Well February did not provide much rain after all and we keep being told that its now the driest two year spell for 200 years [despite the thunderstorms at the end of May]. The woodland plants in centre of campus are now looking rather unhappy and the usual fluffy white display of cow parsley is rather reduced this year. Butterflies have again provided some surprises with local lepidopterists reporting 11 species on the wing as early as March!
Plants Cuckoo flower or Lady's-smock (Cardamine pratensis) is providing a reasonable show in the hay meadow. The pinky white flowers and divided leaves are host to orange-tip butterfly caterpillars. Although if you try eating the leaves yourself they taste very hot rather like watercress.

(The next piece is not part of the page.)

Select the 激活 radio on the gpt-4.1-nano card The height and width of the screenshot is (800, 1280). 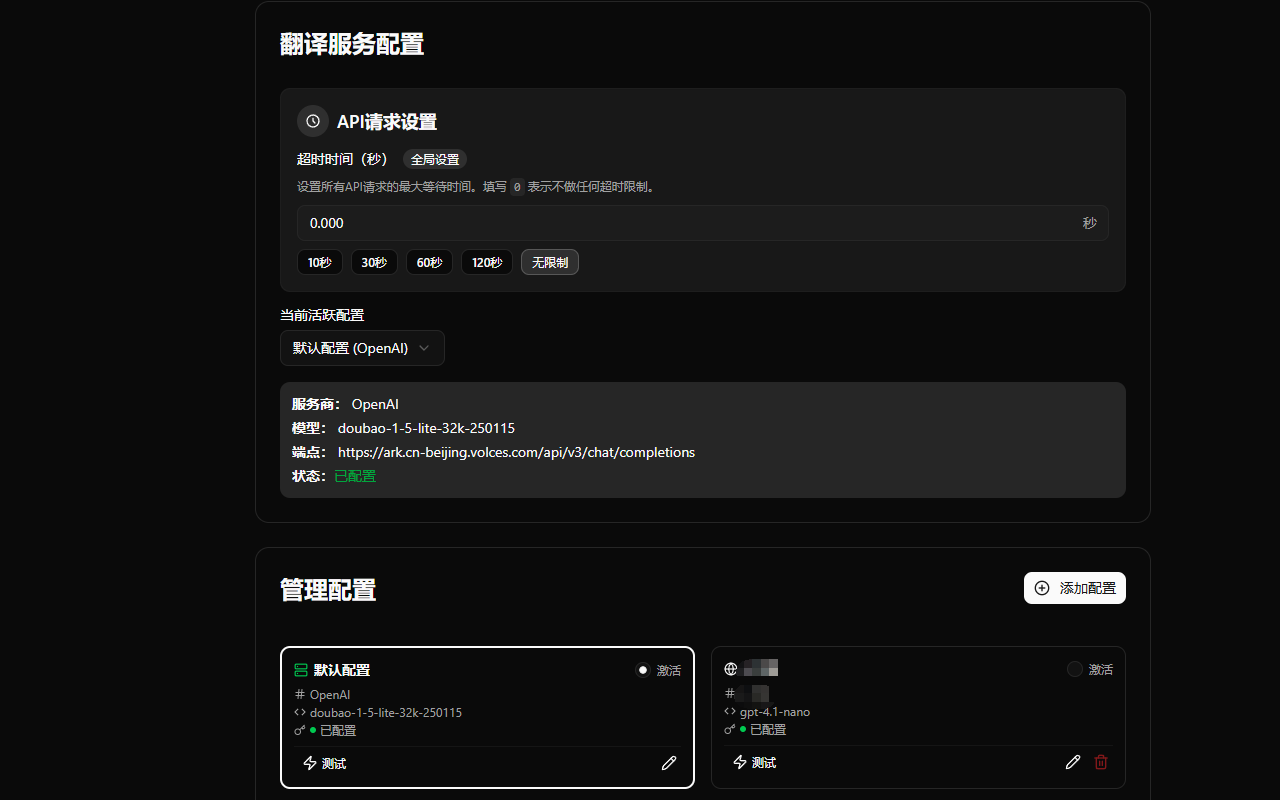click(x=1074, y=669)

Birds Most of the migrants have now arrived in mid April and there have been swallows skimming across Walton Lake. The trail is rather noisy with all the bird song as they mark out territories and try to attract mates.
The house martins that nest on the Venables building started arriving back on 24 April but their nest building has been very sporadic. The first few birds started construction work on their mud nests but only in a very half hearted way, it is only now (mid May) that more birds have arrived that work is moving along more quickly.
The swans nested in Walton lake this year and they had 4 cygnets. Last year the swans nested on the river and successfully raised a large number of offspring. This year I suspect they'll be lucky to raise any young, however this may help the water crowfoot which was very heavily grazed by the swans and hardly flowered at all in 1996. Have you noticed how may pubs there are in this area with 'swan' in their name, perhaps something to do with being close to the 'swans way' a long distance route for driving swans to market?
Fungi The very heavy showers in May have again brought out a flush of fungi with the 'fairy rings' in front of the BBC building being particularly prominent.